Namun, satu hal yang pasti: tradisi mengubur ari-ari adalah cara masyarakat Indonesia untuk menghormati proses kelahiran dan kehidupan baru. Ia adalah bentuk syukur atas kelahiran bayi, sekaligus harapan agar si kecil tumbuh menjadi pribadi yang sehat, cerdas, dan berbudi luhur.
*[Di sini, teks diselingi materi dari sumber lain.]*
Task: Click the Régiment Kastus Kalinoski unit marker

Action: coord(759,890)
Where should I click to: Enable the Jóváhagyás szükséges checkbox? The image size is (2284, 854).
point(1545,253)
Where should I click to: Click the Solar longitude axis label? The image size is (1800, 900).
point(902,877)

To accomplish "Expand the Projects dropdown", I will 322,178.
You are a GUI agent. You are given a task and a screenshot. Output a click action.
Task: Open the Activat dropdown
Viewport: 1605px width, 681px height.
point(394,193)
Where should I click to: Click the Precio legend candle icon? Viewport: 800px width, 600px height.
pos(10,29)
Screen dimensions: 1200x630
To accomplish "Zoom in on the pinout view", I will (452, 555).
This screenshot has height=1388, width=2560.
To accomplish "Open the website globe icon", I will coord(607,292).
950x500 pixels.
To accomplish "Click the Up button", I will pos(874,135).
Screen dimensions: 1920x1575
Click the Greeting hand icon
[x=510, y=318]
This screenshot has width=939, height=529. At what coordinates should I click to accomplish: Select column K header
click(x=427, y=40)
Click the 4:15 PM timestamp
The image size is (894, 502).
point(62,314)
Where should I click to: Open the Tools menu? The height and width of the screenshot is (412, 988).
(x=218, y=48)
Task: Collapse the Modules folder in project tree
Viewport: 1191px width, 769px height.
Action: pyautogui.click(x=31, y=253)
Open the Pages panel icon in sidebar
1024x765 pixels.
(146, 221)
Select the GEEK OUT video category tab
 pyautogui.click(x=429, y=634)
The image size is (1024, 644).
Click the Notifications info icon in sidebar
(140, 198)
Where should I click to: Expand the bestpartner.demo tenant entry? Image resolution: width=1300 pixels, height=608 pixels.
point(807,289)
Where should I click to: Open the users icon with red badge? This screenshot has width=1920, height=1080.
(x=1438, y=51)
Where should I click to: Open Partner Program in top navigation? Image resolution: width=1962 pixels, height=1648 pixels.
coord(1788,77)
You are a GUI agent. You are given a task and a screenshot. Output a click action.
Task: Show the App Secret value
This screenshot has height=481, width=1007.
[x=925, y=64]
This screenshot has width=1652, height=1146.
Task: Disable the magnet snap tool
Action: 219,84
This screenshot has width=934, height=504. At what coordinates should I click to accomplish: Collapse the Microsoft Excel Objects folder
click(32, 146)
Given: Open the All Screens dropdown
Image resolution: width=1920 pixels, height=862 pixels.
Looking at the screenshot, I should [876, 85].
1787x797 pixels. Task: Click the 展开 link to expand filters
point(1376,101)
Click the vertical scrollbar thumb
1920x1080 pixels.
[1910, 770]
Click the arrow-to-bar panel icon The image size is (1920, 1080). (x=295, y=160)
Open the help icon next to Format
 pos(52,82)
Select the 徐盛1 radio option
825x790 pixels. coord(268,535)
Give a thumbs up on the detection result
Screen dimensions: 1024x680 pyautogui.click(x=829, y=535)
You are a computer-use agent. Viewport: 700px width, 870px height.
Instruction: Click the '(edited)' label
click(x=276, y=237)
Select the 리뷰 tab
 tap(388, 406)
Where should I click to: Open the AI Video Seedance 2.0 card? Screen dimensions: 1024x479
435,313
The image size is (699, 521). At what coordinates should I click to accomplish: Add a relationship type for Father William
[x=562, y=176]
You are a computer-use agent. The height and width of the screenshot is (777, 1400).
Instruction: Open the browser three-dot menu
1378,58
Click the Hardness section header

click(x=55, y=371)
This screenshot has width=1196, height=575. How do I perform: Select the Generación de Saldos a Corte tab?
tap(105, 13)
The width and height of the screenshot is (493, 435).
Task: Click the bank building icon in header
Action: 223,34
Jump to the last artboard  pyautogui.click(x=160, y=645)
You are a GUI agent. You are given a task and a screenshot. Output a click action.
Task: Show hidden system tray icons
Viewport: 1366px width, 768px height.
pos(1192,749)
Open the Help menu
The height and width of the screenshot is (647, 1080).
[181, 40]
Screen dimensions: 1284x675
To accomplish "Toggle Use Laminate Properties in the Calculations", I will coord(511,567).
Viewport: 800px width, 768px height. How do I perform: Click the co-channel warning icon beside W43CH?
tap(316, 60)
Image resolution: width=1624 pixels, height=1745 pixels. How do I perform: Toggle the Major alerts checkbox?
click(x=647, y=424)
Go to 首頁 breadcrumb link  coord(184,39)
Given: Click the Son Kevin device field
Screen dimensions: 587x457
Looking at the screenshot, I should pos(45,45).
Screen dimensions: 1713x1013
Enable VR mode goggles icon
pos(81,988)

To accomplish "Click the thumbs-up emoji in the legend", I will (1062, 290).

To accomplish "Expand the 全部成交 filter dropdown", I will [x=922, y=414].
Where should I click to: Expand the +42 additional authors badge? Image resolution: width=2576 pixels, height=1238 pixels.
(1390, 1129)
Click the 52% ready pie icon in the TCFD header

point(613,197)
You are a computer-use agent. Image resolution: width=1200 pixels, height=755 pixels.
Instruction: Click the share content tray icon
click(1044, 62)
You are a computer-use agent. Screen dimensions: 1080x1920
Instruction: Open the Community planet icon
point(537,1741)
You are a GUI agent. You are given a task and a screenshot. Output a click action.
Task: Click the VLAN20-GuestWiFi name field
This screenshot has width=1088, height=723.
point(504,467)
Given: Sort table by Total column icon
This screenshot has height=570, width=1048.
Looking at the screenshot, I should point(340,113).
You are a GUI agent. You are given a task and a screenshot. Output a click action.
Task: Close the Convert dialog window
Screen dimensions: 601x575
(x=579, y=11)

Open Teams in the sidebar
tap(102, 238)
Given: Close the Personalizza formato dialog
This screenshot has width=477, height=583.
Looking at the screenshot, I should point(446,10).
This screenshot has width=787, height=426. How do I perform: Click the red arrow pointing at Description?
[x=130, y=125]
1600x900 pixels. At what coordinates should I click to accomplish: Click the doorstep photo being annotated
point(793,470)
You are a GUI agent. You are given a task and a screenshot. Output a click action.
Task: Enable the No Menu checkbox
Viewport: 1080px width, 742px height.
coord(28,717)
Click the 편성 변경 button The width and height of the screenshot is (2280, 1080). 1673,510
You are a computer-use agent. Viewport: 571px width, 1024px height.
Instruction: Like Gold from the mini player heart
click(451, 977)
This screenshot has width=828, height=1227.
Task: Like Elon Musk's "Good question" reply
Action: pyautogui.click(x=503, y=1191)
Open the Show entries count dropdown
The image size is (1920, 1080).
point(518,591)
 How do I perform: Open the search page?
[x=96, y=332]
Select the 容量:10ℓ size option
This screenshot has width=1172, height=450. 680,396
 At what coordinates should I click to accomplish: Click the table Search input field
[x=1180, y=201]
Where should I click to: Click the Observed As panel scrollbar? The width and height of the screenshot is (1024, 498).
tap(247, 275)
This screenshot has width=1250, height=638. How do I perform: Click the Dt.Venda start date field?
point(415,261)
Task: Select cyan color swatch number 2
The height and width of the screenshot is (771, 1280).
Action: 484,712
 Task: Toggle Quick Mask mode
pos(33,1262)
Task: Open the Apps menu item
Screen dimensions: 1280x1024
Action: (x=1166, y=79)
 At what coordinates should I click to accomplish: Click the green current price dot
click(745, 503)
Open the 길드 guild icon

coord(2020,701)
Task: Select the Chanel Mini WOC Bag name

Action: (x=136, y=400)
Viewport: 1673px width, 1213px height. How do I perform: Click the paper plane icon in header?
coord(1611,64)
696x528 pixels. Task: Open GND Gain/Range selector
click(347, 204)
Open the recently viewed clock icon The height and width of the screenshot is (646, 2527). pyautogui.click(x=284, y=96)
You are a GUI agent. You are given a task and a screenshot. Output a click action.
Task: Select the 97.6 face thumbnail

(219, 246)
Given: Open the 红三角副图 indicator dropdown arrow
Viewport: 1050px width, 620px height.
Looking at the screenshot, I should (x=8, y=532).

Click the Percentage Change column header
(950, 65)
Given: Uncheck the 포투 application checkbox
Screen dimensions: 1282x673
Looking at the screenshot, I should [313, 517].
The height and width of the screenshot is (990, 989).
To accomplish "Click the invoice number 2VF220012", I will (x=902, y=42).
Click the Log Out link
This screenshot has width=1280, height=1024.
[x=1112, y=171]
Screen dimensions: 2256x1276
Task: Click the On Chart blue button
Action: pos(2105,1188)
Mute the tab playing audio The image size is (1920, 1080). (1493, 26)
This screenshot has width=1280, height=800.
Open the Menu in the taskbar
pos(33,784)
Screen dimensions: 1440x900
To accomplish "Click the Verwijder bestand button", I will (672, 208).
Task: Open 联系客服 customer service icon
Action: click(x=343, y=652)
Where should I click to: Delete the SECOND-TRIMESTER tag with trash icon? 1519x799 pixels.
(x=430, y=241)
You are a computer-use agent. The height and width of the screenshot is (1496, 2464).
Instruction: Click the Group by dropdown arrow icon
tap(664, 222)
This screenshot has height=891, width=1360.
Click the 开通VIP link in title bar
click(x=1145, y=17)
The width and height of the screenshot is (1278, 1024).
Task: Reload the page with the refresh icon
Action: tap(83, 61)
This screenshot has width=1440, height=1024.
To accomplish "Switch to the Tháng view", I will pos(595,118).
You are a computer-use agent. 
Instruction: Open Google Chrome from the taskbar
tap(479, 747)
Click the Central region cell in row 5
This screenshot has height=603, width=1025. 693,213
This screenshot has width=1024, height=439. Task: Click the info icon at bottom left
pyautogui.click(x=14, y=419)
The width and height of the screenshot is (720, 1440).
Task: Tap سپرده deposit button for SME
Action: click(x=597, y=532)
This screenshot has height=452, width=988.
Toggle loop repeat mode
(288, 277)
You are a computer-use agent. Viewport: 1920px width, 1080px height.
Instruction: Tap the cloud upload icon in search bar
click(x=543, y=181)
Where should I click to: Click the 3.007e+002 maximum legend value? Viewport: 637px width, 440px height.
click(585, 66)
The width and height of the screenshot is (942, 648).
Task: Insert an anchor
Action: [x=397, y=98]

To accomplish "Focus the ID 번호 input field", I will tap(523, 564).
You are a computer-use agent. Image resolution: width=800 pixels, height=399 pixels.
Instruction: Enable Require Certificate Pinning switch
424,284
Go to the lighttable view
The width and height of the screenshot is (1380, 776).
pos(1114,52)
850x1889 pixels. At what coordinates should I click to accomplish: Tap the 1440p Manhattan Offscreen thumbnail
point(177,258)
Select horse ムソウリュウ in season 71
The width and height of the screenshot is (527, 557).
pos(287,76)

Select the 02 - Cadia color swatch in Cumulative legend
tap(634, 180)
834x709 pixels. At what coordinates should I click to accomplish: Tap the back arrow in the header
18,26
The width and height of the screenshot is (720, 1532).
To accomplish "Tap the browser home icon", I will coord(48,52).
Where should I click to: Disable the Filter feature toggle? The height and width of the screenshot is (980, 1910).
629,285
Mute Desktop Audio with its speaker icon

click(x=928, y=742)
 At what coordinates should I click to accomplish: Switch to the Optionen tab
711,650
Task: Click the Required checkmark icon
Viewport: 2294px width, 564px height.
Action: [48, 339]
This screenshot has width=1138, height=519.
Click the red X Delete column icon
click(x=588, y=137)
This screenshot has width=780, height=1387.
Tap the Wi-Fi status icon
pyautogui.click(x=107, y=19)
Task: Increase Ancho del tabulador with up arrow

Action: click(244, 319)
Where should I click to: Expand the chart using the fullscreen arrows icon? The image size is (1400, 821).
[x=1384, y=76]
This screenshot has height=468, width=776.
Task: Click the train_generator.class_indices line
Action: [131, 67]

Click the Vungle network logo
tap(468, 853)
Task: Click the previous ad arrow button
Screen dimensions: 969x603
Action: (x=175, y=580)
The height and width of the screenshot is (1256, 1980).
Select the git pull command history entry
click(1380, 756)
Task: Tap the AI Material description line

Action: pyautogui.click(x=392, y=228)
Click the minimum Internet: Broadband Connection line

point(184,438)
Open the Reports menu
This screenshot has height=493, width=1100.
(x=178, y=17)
Jadi, meskipun mitos ari-ari bayi mungkin terdengar kuno atau tidak masuk akal bagi sebagian orang, ia tetap memiliki tempat tersendiri di hati masyarakat Indonesia. Ia adalah bagian dari identitas budaya yang kaya akan makna dan filosofi.
Dan seperti kata tante saya yang berusia 75 tahun itu, "Tradisi ini bukan sekadar soal mitos, tapi tentang bagaimana kita menghargai setiap tahap kehidupan dengan penuh khidmat."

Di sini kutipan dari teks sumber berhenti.